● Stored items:
....

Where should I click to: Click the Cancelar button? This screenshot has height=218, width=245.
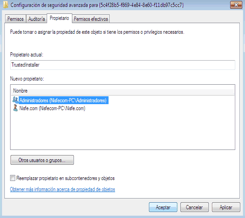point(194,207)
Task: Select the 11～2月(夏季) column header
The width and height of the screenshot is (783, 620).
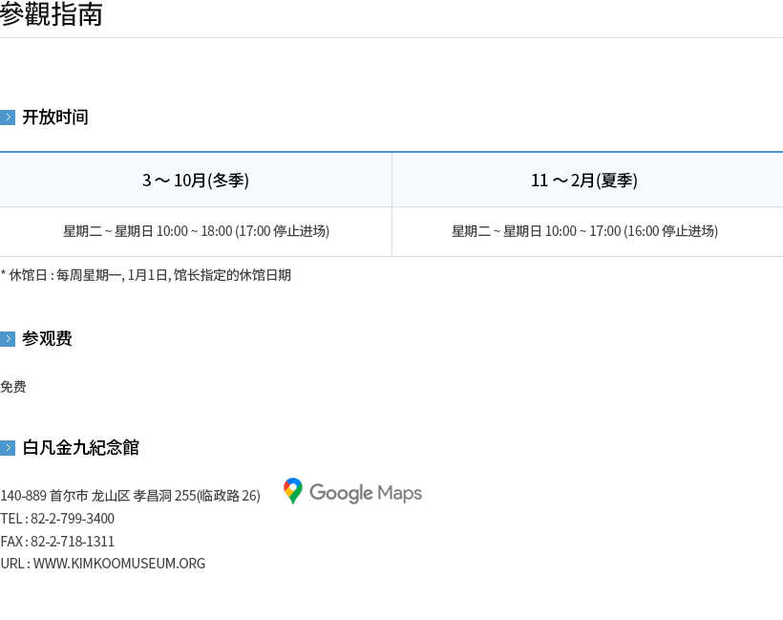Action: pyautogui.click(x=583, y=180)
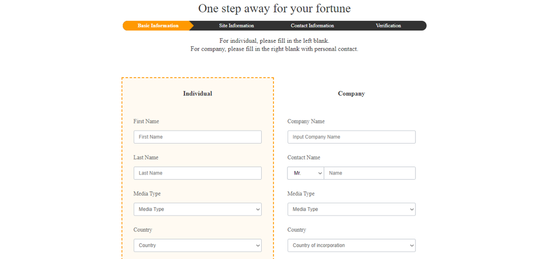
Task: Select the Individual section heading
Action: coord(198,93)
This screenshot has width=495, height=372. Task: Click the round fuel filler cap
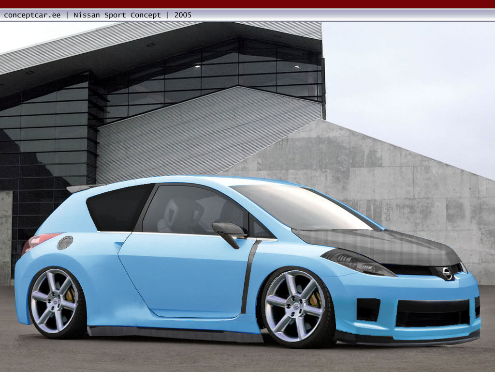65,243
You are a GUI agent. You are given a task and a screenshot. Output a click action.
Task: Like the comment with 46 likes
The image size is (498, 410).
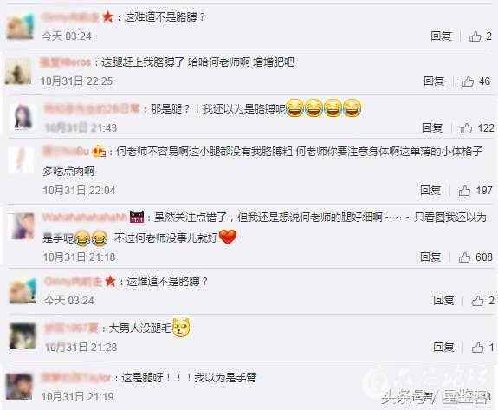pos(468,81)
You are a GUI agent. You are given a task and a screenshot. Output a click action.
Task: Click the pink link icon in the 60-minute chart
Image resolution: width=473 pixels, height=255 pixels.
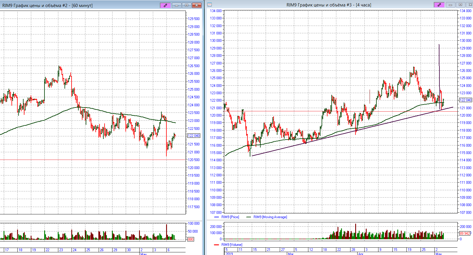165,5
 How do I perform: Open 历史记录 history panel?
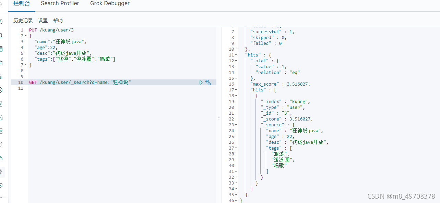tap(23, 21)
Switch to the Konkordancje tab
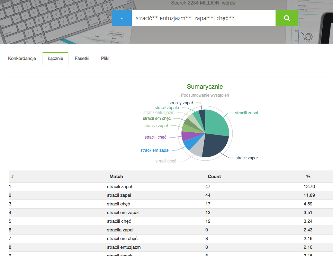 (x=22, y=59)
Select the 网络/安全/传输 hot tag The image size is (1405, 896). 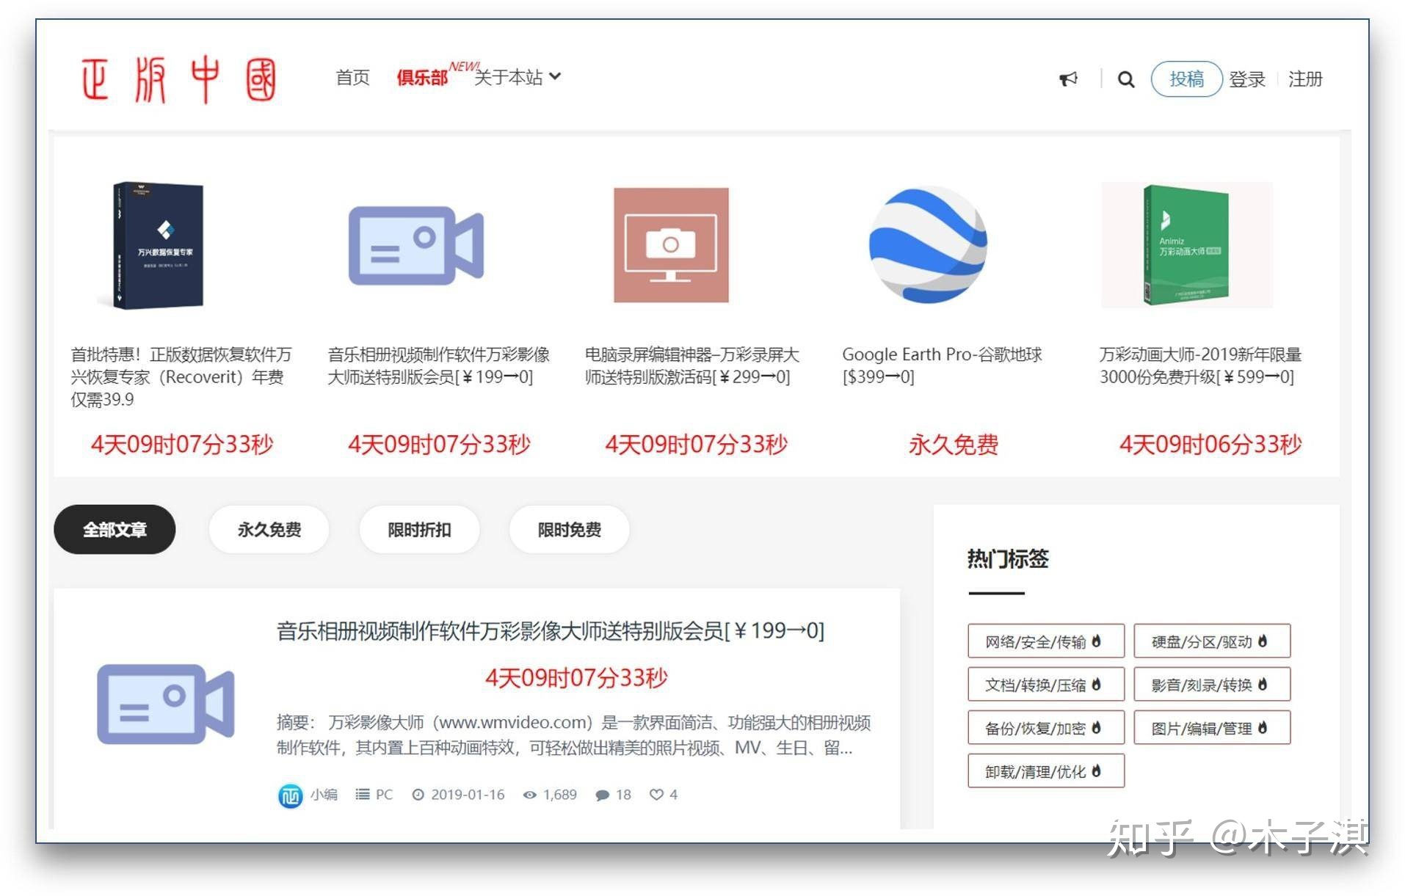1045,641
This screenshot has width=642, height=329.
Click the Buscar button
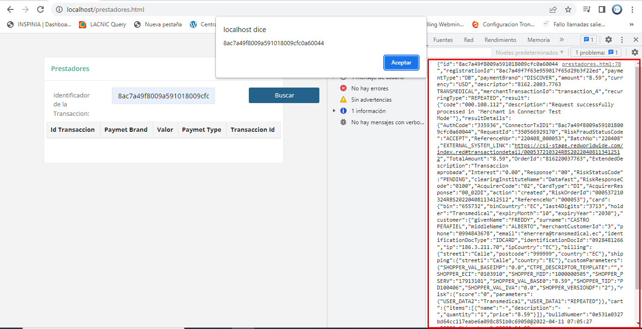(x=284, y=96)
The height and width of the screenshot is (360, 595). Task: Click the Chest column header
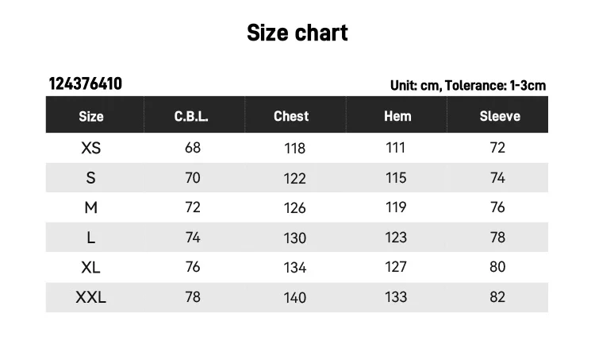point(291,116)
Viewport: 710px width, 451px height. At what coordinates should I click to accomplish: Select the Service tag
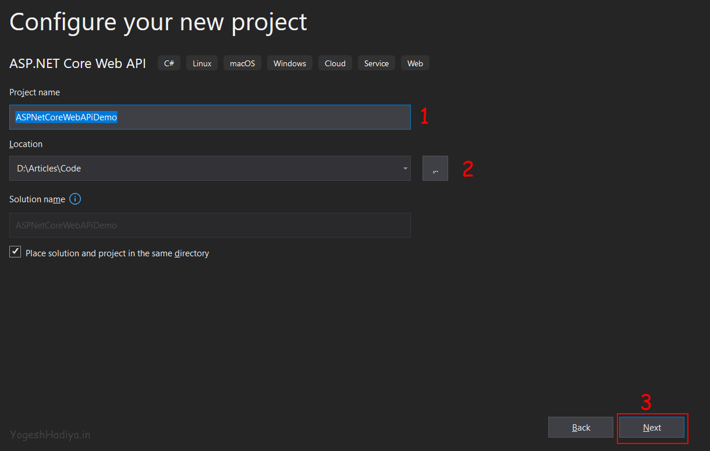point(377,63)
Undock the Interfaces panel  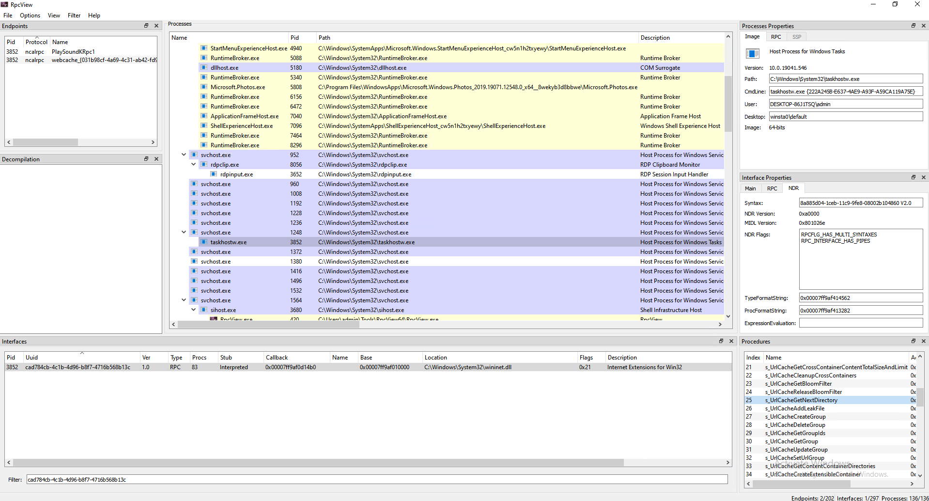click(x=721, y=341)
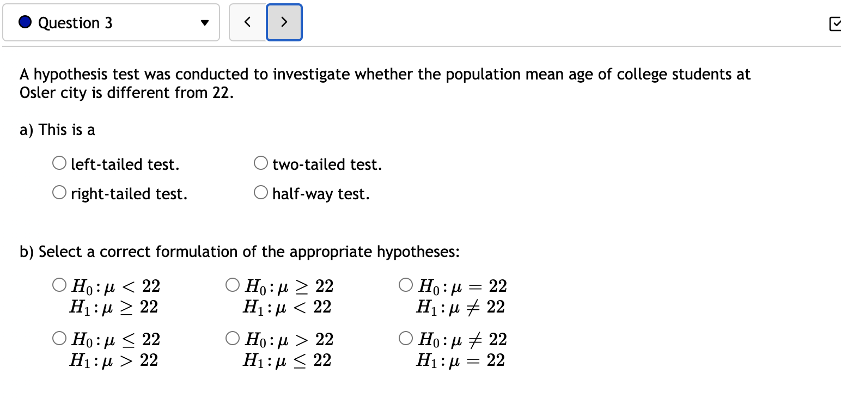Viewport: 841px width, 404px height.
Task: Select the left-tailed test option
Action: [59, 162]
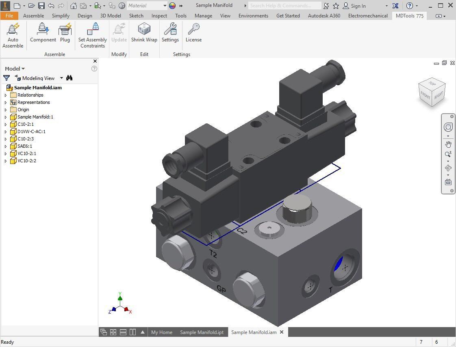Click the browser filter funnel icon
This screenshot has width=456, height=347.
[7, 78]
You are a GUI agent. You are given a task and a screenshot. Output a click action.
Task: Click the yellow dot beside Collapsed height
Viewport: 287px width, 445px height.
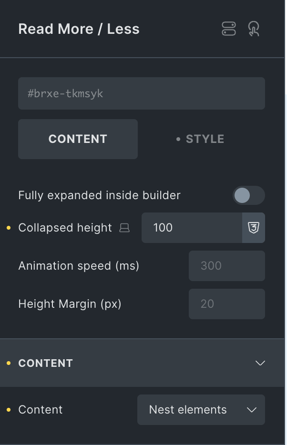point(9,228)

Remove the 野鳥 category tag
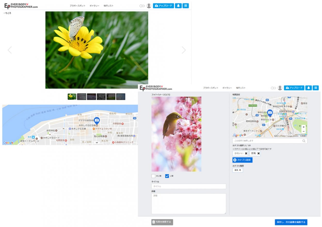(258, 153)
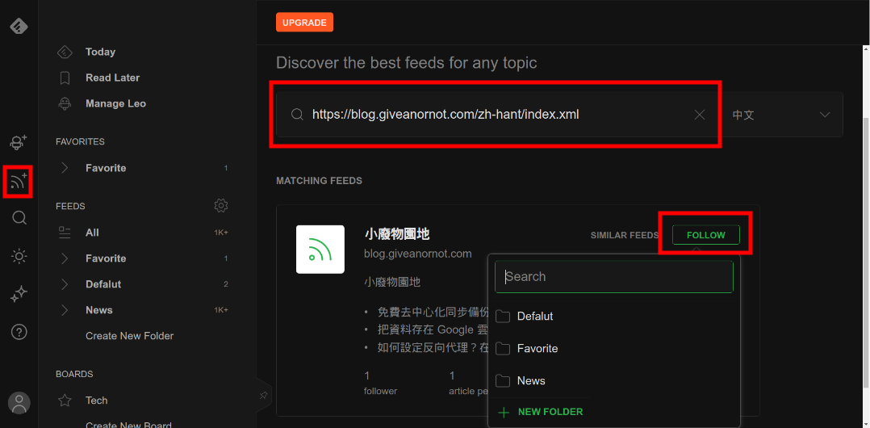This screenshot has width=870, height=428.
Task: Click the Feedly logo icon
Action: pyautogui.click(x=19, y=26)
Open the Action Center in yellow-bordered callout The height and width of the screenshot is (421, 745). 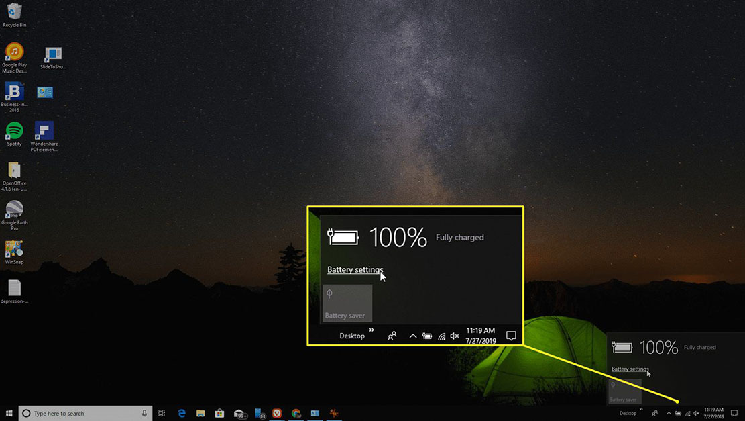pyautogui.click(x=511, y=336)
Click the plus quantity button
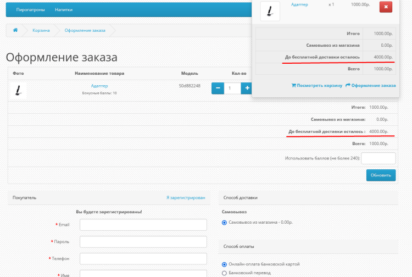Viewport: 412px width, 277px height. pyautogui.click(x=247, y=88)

....

● Problem statement:
Copy only these lines from the records above, exactly: the one with "The width and", the one with "Task: Like the comment with 46 likes", and those between. Skip the pictures.

● Written solution:
The width and height of the screenshot is (783, 620).
Action: pyautogui.click(x=583, y=180)
Task: Select the Individual section heading
Action: coord(198,93)
This screenshot has width=495, height=372. Task: Click the round fuel filler cap
65,243
You are a GUI agent. You are given a task and a screenshot. Output a click action.
Task: Like the comment with 46 likes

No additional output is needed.